• WORK TO BE COMPLETED
Working through the records below, count the lines that include "first". The reply is that number alone.

*** MATERIAL TO PROCESS ***

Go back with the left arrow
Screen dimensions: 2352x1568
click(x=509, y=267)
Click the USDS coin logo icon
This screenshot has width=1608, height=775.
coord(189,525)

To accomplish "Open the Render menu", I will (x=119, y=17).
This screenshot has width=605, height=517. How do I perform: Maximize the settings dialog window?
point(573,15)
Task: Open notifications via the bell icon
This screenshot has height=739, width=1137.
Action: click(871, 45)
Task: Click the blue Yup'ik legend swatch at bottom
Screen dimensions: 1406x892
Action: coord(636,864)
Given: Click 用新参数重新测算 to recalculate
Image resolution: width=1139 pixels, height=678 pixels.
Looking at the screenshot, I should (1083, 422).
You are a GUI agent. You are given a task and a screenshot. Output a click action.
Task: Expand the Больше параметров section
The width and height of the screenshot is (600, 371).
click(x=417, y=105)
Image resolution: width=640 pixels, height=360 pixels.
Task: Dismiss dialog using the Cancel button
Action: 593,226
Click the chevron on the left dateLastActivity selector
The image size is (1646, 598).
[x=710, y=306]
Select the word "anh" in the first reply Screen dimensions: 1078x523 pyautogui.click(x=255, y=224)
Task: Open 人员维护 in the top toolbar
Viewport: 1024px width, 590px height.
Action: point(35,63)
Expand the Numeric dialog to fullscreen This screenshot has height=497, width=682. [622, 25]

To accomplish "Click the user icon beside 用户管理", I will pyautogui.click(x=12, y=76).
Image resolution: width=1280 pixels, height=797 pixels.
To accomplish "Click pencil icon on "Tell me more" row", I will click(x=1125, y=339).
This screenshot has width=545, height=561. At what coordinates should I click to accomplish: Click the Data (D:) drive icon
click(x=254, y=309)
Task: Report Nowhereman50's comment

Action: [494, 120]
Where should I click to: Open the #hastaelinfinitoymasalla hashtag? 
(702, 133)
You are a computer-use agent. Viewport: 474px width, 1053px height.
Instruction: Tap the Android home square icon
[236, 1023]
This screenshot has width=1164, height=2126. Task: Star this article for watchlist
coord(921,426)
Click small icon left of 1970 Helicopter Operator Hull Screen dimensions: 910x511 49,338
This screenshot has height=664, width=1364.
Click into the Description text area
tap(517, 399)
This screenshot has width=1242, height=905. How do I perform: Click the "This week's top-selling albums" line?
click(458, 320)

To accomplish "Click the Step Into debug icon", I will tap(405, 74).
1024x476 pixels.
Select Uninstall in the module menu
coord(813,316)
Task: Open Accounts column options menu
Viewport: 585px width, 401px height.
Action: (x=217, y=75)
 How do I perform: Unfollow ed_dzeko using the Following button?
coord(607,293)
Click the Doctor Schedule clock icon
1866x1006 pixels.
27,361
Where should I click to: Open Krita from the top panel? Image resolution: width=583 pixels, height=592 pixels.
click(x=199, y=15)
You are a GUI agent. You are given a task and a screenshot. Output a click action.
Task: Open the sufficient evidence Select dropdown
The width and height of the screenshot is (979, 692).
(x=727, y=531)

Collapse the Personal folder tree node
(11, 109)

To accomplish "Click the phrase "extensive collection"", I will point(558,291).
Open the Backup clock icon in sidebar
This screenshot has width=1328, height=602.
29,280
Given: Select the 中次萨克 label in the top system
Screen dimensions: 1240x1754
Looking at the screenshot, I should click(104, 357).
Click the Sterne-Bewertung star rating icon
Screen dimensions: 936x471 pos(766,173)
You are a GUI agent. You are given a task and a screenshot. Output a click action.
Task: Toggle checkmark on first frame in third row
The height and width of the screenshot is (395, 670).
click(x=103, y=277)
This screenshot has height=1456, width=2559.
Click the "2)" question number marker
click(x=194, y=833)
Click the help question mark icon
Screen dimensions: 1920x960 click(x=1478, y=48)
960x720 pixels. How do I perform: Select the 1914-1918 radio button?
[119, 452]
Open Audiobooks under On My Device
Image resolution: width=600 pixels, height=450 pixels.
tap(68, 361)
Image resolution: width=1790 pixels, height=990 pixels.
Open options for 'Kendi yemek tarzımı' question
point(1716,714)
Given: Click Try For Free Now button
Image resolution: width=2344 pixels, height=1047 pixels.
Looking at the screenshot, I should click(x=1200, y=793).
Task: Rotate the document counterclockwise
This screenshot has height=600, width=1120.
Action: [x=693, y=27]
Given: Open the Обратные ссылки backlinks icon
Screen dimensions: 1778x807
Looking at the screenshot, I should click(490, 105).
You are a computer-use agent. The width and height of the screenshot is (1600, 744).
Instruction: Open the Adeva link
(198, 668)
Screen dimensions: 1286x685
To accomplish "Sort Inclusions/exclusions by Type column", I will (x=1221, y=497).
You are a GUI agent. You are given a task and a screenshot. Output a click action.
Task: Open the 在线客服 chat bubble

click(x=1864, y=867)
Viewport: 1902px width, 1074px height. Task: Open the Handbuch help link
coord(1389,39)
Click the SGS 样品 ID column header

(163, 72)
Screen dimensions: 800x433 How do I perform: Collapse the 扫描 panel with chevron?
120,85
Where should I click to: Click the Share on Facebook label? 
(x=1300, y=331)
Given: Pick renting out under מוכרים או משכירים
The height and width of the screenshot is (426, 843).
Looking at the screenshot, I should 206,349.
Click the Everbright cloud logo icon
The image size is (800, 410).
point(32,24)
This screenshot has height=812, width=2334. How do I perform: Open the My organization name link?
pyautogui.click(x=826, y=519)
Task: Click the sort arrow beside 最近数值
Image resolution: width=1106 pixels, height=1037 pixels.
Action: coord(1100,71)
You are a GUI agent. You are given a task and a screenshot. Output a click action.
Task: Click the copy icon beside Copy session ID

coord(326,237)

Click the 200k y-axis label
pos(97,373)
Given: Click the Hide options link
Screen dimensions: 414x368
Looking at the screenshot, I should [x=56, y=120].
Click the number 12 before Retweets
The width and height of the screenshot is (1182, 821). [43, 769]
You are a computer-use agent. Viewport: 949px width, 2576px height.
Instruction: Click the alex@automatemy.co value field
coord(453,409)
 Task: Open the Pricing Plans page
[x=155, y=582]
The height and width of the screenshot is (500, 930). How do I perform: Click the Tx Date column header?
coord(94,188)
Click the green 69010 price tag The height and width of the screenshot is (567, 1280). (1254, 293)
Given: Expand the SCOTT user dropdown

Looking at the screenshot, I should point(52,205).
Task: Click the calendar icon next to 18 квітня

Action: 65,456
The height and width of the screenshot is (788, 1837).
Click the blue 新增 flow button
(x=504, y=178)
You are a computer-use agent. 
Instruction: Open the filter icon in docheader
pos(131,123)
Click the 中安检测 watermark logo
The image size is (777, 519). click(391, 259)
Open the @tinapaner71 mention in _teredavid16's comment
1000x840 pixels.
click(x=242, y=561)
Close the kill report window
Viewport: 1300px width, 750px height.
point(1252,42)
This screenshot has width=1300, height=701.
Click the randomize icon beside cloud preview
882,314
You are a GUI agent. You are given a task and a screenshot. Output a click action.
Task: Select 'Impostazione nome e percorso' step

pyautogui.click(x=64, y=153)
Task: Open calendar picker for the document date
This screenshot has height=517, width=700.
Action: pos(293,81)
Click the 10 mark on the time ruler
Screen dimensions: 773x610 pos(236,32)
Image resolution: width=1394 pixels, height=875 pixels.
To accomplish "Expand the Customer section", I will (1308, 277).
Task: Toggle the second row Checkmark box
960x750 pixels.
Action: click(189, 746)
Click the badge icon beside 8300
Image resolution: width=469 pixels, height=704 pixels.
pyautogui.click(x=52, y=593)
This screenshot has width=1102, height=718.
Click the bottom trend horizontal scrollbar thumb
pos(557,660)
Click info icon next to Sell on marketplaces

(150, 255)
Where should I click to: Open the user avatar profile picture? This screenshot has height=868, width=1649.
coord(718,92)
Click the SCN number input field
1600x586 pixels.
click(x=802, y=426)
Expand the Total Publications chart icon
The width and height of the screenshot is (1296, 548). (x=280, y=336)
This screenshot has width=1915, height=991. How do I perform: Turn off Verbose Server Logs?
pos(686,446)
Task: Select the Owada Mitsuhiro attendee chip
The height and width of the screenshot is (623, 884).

*** End of MATERIAL TO PROCESS ***

• SOLVED EXERCISE
2